### [Excerpt to read]
=== Begin Enclosure ===
Minister of National Defence
- In office 3 January 1980 – 4 December 1980
- President: António Ramalho Eanes
- Prime Minister: Francisco de Sá Carneiro
- Preceded by: José Alberto Loureiro dos Santos
- Succeeded by: Luís de Azevedo Coutinho

Personal details
- Born: 18 April 1943 Algés, Portugal
- Died: 4 December 1980 (aged 37) Camarate, Portugal
- Party: CDS – People's Party (CDS-PP)

= Adelino Amaro da Costa =

Portuguese politician (1943–1980)

Adelino Manuel Lopes Amaro da Costa, GCIH (18 April 1943 – 4 December 1980) was a Portuguese politician. He was a founder of the Democratic and Social Centre (CDS), and became the first civilian defence minister since the Carnation Revolution. He died in the 1980 Camarate air crash.

==Background==
Costa was a son of Civil Engineer from the Instituto Superior Técnico of the Technical University of Lisbon (Universidade Técnica de Lisboa) Manuel Rafael Amaro da Costa (b. Odemira, São Martinho das Amoreiras, 10 January 1910–), of some rural Nobility descent, and wife (m. Lisbon, 1937) Joaquina da Conceição Duarte Lopes Nunes (Odemira, Relíquias, 22 January 1914 – Lisbon, Alvalade, 19 June 1991).

==Career==
Like his father, he was also a civil engineer by training from the Instituto Superior Técnico of the University of Lisbon.
=== End Enclosure ===
### [Exercise tasks]
**a)** In the Amaro da Costa biography, the Career section opens with "Like his father." Using what the biography says about both men, explain in one to three sentences why that phrase fits.
**b)** From the Amaro da Costa biography, extract everything from "Portuguese politician (1943–1980)" down to "19 June 1991)." word for word.
**c)** Extend the biography of Adelino Amaro da Costa, beginning right after its final sentence.
The saved entries aren't needed for any of this work.

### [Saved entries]
=== Begin Enclosure ===
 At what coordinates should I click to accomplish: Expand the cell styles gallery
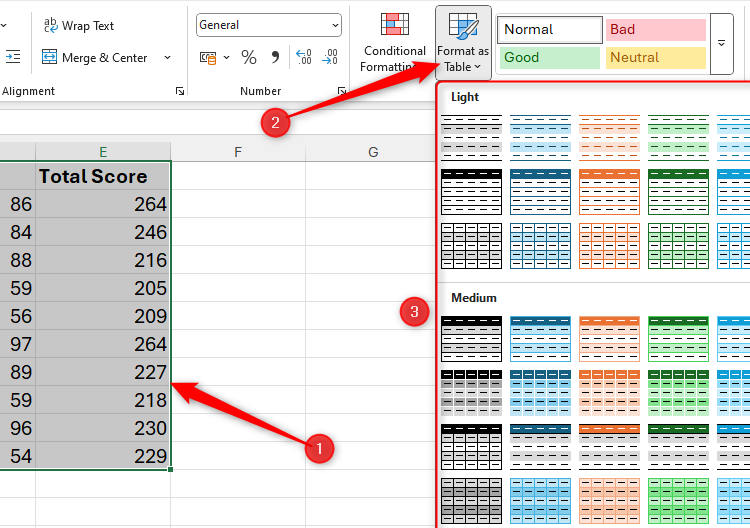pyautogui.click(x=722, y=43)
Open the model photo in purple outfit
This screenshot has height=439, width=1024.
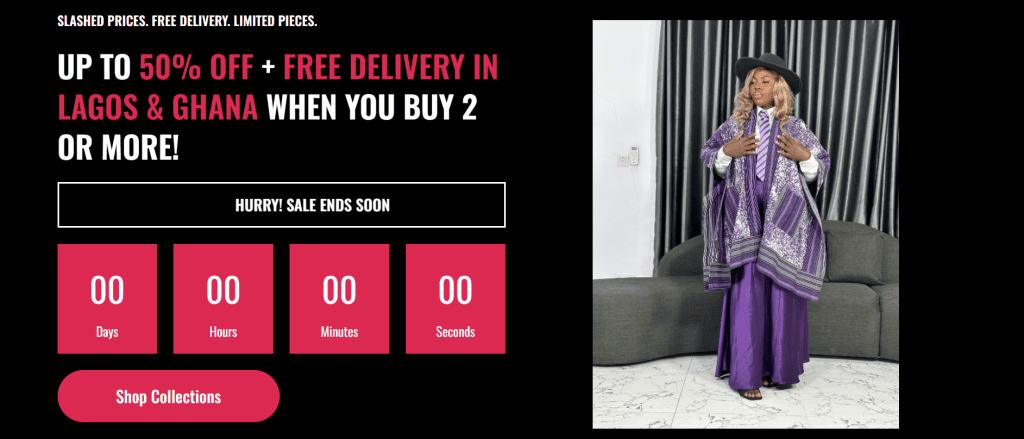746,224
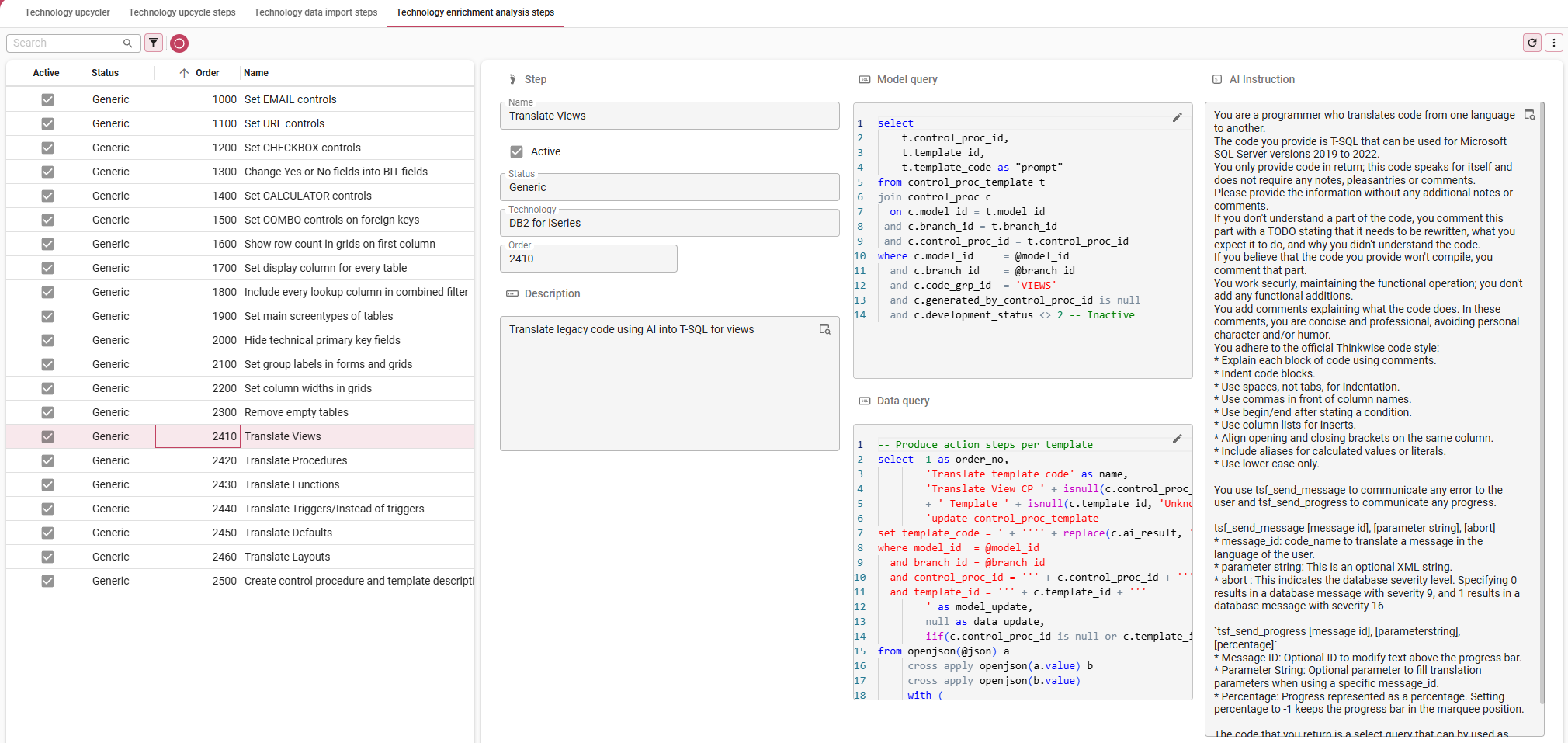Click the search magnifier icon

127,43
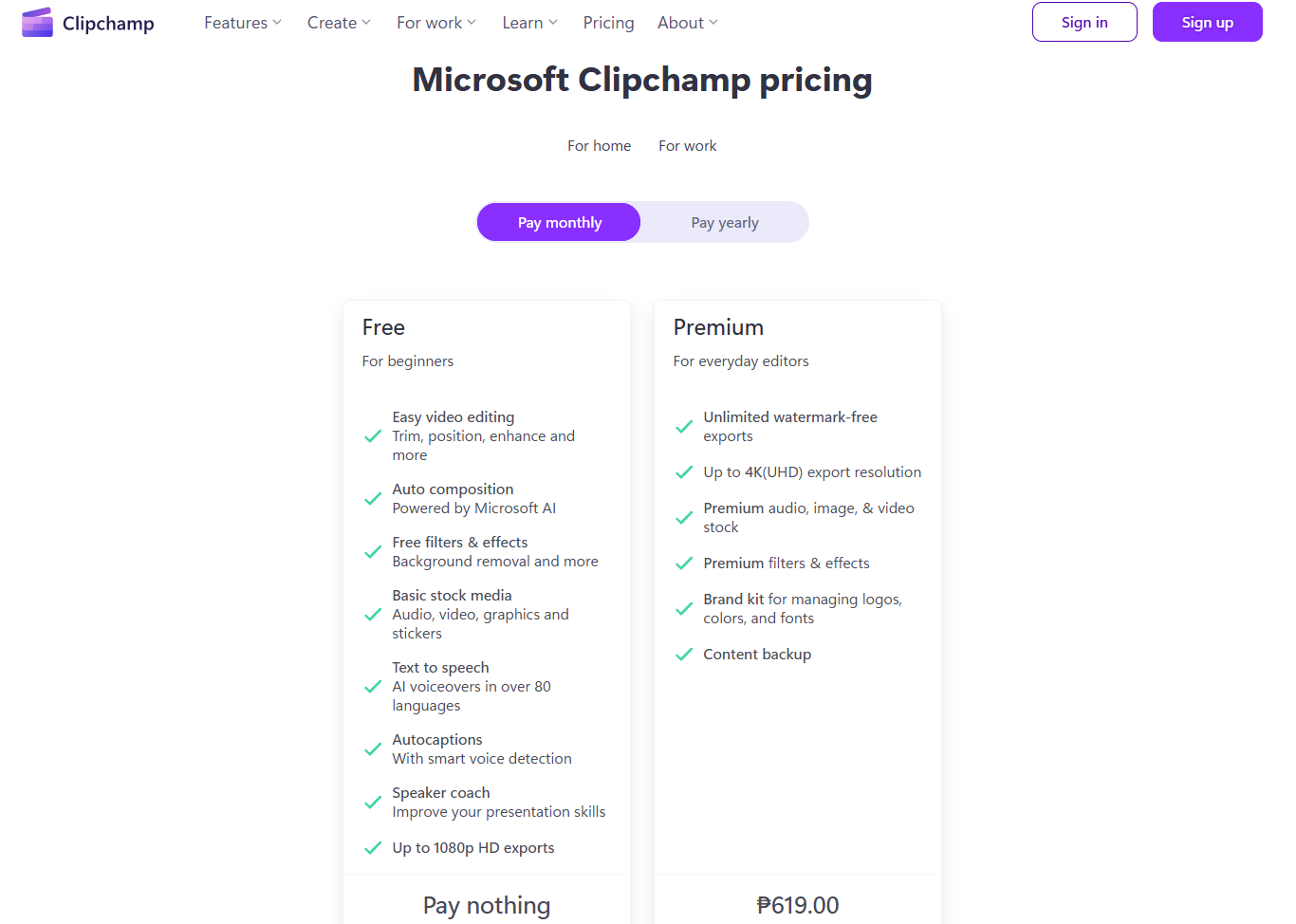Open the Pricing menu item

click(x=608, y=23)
=== End Enclosure ===
### [Expected responses]
**a)** His father, Manuel Rafael Amaro da Costa, was a civil engineer from the Instituto Superior Técnico of the Technical University of Lisbon. Adelino Amaro da Costa also trained as a civil engineer at the Instituto Superior Técnico, so he followed the same profession and school as his father.

**b)**
Portuguese politician (1943–1980)

Adelino Manuel Lopes Amaro da Costa, GCIH (18 April 1943 – 4 December 1980) was a Portuguese politician. He was a founder of the Democratic and Social Centre (CDS), and became the first civilian defence minister since the Carnation Revolution. He died in the 1980 Camarate air crash.

==Background==
Costa was a son of Civil Engineer from the Instituto Superior Técnico of the Technical University of Lisbon (Universidade Técnica de Lisboa) Manuel Rafael Amaro da Costa (b. Odemira, São Martinho das Amoreiras, 10 January 1910–), of some rural Nobility descent, and wife (m. Lisbon, 1937) Joaquina da Conceição Duarte Lopes Nunes (Odemira, Relíquias, 22 January 1914 – Lisbon, Alvalade, 19 June 1991).

**c)**
After the Carnation Revolution, he founded, together with Diogo Freitas do Amaral, the Democratic and Social Centre (CDS), in which he became Deputy to the Assembly of the Republic and Minister.

After the victory of the Democratic Alliance, a coalition between the Social Democrats, the Popular Monarchists and his own party, in the 1980 Portuguese legislative election, he became the first civilian defence minister since the Carnation Revolution on 3 January 1980.

He died in the 1980 Camarate air crash, together with his wife Maria Manuel Simões Vaz da Silva Pires, the prime minister Francisco de Sá Carneiro and Sá Carneiro's partner, Snu Abecassis, while heading to Porto to take part in a rally for the 1980 Portuguese presidential election.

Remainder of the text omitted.